2- Theorem 1.1, line 8: and every lamda>0-> and, for every lamda>0
3- Theorem 1.1, line 7, the generic notation for the "infimum", without picking up points x in M, although can be considered correct, does not correspond to the notations for" infimum "then used in other parts of the paper.
4-Line before (14): Conversely->Contrarily
5-Proof of Theorem 4.2: The starting point is unclear. It is not obvious that, according to Corollary 2.2, there exists such a convergent sequence to a limit x/epsilon. Corollary 3.2 does not mention such a convergence of a sequence.
6-Theorem 4.2: After the formula, Where-> where
7-In Theorem 3.1, the set C is closed while in Theorem 4.1, C is compact.

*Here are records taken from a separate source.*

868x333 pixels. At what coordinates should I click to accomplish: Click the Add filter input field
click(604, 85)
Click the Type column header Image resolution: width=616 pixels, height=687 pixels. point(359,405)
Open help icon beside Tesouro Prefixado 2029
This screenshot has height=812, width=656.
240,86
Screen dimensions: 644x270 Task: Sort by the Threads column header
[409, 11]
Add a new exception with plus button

Those assumptions on C should be clearly addressed through the respective proofs since it is now not clear where they are used.
Author Response
We are grateful to you for your helpful suggestions.

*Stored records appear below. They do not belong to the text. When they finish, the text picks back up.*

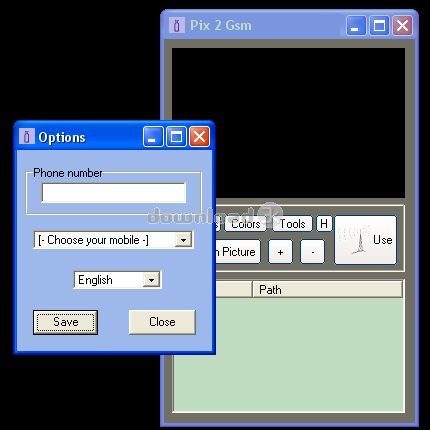Click the Pix 2 Gsm title bar icon

[177, 25]
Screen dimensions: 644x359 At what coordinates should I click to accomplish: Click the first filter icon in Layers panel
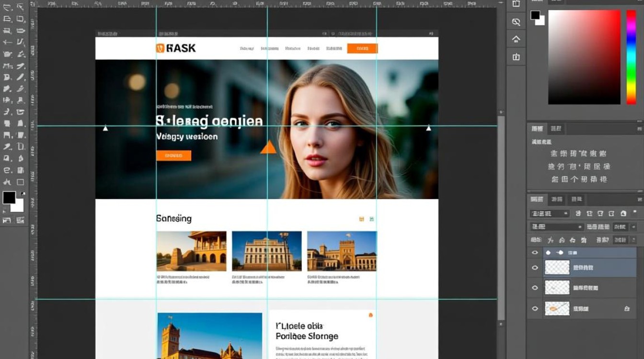coord(578,213)
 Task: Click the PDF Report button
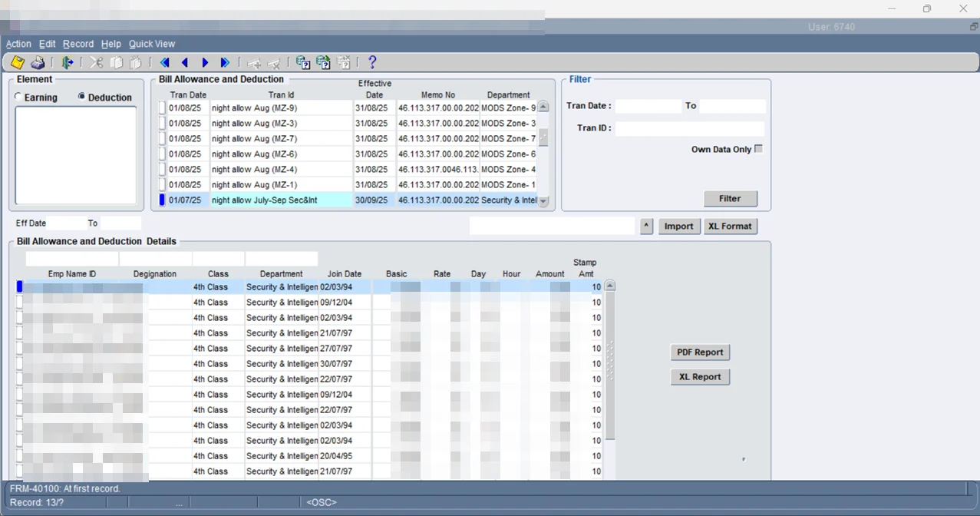(x=700, y=352)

We make the following corrections.
1.We delete the preliminaries section.
2.We modify the expressions one by one according to your suggestions.
Q1- Theorem 1.1. It is not explained if x0 is an arbitrary point in M or the initial condition of a sequence.

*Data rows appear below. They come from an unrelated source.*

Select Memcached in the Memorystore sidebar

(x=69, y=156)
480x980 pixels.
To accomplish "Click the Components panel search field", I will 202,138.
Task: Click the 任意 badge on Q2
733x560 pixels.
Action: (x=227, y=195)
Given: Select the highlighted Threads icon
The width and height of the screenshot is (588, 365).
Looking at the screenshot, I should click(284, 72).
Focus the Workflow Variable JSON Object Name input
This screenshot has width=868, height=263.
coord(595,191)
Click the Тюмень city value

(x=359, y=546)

A1-Theorem 1.1 is a result of Professor Zhong(see reference [3]), we cite it here to explain the development and generaliztion of EVP. By the proof of theorem1.1, we see that x_0 is a fixed element in X, and it is also the initial point of the iterative sequence {x_n}.
Q2- Theorem 1.1, line 8: and every lamda>0-> and, for every lamda>0.
A2- Yes, we do.
Q3- Theorem 1.1, line 7, the generic notation for the "infimum", without picking up points x in M, although can be considered correct, does not correspond to the notations for" infimum "then used in other parts of the paper.
A3-Yes, we do.
Q4-Line before (14): Conversely->Contrarily
A4-Yes, we do.
Q5-Proof of Theorem 4.2: The starting point is unclear. It is not obvious that, according to Corollary 2.2, there exists such a convergent sequence to a limit x/epsilon. Corollary 3.2 does not mention such a convergence of a sequence.
A5- We correct it.
Q6-Theorem 4.2: After the formula, Where-> where
A6- Yes, we do.
Q7-In Theorem 3.1, the set C is closed while in Theorem 4.1, C is compact. Those assumptions on C should be clearly addressed through the respective proofs since it is now not clear where they are used.
A7-The compactness of $C$ is used to construct a convergent subsequence {x_{n_k}} of {x_n}.
Thank You
Reviewer 3 Report
In this work, the authors prove a new equilibrium form of Ekeland's variational principle. As the authors state, the paper is a modification of previous results available in the literature. Some application to the existence of equilibrium points for binary functions and the existence of fixed points for nonlinear mappings are provided.
MAJOR COMMENTS
As I pointed out above, the paper is an incremental paper with humble results. A lot of space is devoted to provide background and various elementary and well known concepts. I find no need, for example, to provided the definition of a metric space when it is a standard concept. The authors also 'waste space' by recalling the definition of convergent sequence, Cauchy sequence, diameter of a set in a metric space, etc. The only new result is Theorem 3.1, which is a humble improvement of the variational principle. Here, the authors provide all the details of the proof, making it long while it is really straightforward.
In summary, I recommend this paper for REJECTION in view that it is an incremental work.
Author Response
We are grateful to you for your helpful suggestions.
According to your comments, we make corrections as follows:
1.We deleted the preliminaries, since it contains elementary and well known concepts.
2.We deleted the part of the proof ( Theorem 2.1)that had the same conclusion as the previous literature, and focused on the part of the conclusion that was improved.Thank You
Author Response File: Author Response.pdf
Round 2
Reviewer 3 Report
The manuscript has been improved. I recommend it for ACCEPTANCE.